Oskar ‘Ossy’ Gades was a stalwart of Berlin’s Nollendorfplatz bar and nightclub scene.

From 1929 to 1932 he was a regular transvestite door-host and ‘taxi-dancer’ at the famous Eldorado club on Motzstrasse. Customers could buy tokens at the bar to exchange for dances and at the end of the evening the proceeds were divided between the ‘girls’ and the musicians.

He is almost certainly one of the people featured in the now-iconic series of photographs ‘Transvestites at the Eldorado’ held by the Bundesarchiv.

Increasingly anti-gay legislation was put in place from 1932. By August of that year, there was a ban on same-sex dancing in public and the Eldorado was forced to close. Ossy found a job as a barman at the Dorian Gray bar in nearby Bülowstraße. This was to be short-lived as gay bars and clubs began to be raided and closed-down across the city, and the Dorian Gray was no exception.

In 1933, he moved to a job in the ‘safer’ surroundings of the DéDé Bar in the same street, a well known men-only venue.
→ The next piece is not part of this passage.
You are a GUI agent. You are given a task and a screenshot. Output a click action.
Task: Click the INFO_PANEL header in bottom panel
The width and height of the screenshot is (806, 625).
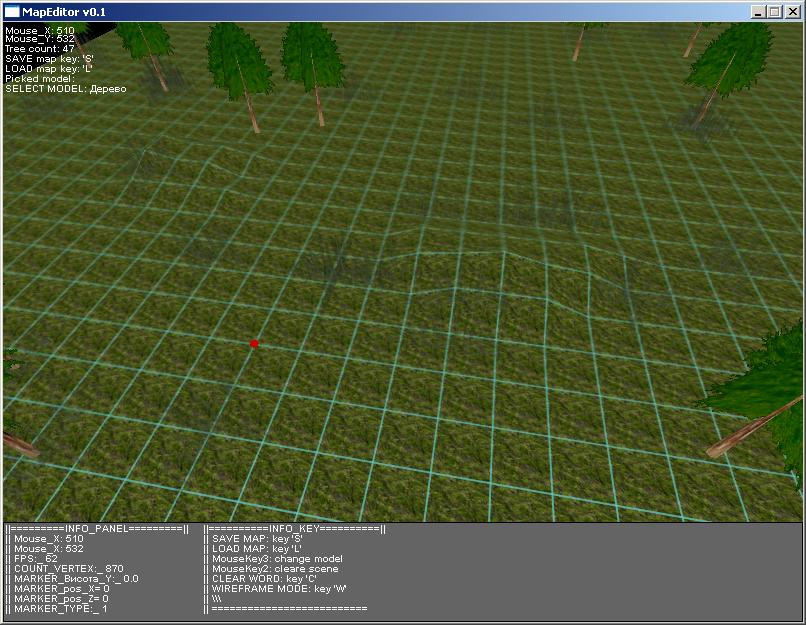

Despite being part-owned by a Sturmabteilung (SA) Lieutenant and, by 1934 renamed the Bülow-Krug, the protection offered to this controversial gay bar was not extended to Ossy.

He was constantly arrested, interrogated and beaten for dressing in non-masculine clothing. At the end of 1934 he was deported to Lichtenburg concentration camp. This camp was one of the first and housed mostly political prisoners and gay men.

He died there in 1938, aged 36.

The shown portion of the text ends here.